**WHAT NEEDS TO BE DONE:** In the records below, find the line that contains "Task: Click the 쇼핑백에 추가 button" and the line that contains "You are a computer-use agent. Screen". Set down exactly those lines and every line between them, and nothing more.

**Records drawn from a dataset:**
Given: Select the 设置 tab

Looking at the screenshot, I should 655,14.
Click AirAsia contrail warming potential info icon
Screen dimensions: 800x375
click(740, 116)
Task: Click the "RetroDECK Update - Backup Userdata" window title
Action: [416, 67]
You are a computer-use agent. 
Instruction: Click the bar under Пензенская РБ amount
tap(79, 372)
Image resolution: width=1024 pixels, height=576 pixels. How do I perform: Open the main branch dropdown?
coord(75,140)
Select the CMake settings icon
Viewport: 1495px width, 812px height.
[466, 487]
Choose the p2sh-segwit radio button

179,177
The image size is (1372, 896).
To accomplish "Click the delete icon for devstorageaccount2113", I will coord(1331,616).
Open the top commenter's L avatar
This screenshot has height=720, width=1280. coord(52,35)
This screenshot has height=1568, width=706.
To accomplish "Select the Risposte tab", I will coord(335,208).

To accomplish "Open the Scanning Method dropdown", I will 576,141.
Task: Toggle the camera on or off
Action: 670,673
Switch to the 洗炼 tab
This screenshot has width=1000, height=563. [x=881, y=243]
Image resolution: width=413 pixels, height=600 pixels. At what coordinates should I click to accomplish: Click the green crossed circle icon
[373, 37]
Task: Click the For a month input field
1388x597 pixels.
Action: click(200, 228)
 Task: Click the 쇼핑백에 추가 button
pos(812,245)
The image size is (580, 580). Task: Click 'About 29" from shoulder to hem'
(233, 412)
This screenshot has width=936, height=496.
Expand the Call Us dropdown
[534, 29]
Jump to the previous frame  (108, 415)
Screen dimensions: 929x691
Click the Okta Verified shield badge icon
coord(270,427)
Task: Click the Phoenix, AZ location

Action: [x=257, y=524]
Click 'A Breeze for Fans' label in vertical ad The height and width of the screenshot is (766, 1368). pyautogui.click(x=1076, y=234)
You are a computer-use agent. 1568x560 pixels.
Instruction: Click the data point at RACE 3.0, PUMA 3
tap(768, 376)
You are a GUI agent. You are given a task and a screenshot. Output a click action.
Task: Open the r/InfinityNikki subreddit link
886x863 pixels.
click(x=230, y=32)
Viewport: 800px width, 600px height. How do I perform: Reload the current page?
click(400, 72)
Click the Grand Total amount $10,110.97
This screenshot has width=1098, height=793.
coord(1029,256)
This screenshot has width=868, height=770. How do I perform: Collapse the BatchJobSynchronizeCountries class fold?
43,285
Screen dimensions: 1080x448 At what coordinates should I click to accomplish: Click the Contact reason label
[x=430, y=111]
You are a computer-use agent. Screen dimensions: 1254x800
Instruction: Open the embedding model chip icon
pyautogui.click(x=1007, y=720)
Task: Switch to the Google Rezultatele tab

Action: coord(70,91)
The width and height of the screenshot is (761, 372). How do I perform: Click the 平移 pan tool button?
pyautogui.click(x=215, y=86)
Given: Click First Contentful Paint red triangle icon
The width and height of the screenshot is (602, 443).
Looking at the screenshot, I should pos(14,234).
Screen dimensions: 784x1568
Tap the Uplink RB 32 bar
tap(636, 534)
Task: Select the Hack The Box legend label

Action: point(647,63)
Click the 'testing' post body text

**ANSWER BOX:**
 Task: Click the 쇼핑백에 추가 button
pos(812,245)
The image size is (580, 580). Task: Click 'About 29" from shoulder to hem'
(233, 412)
This screenshot has width=936, height=496.
Expand the Call Us dropdown
[534, 29]
Jump to the previous frame  (108, 415)
Screen dimensions: 929x691
Click the Okta Verified shield badge icon
coord(270,427)
Task: Click the Phoenix, AZ location

Action: [x=257, y=524]
Click 'A Breeze for Fans' label in vertical ad The height and width of the screenshot is (766, 1368). pyautogui.click(x=1076, y=234)
You are a computer-use agent. 1568x560 pixels.
Instruction: Click the data point at RACE 3.0, PUMA 3
tap(768, 376)
You are a GUI agent. You are given a task and a screenshot. Output a click action.
Task: Open the r/InfinityNikki subreddit link
886x863 pixels.
click(x=230, y=32)
Viewport: 800px width, 600px height. How do I perform: Reload the current page?
click(400, 72)
Click the Grand Total amount $10,110.97
This screenshot has width=1098, height=793.
coord(1029,256)
This screenshot has width=868, height=770. How do I perform: Collapse the BatchJobSynchronizeCountries class fold?
43,285
Screen dimensions: 1080x448 At what coordinates should I click to accomplish: Click the Contact reason label
[x=430, y=111]
You are a computer-use agent. Screen dimensions: 1254x800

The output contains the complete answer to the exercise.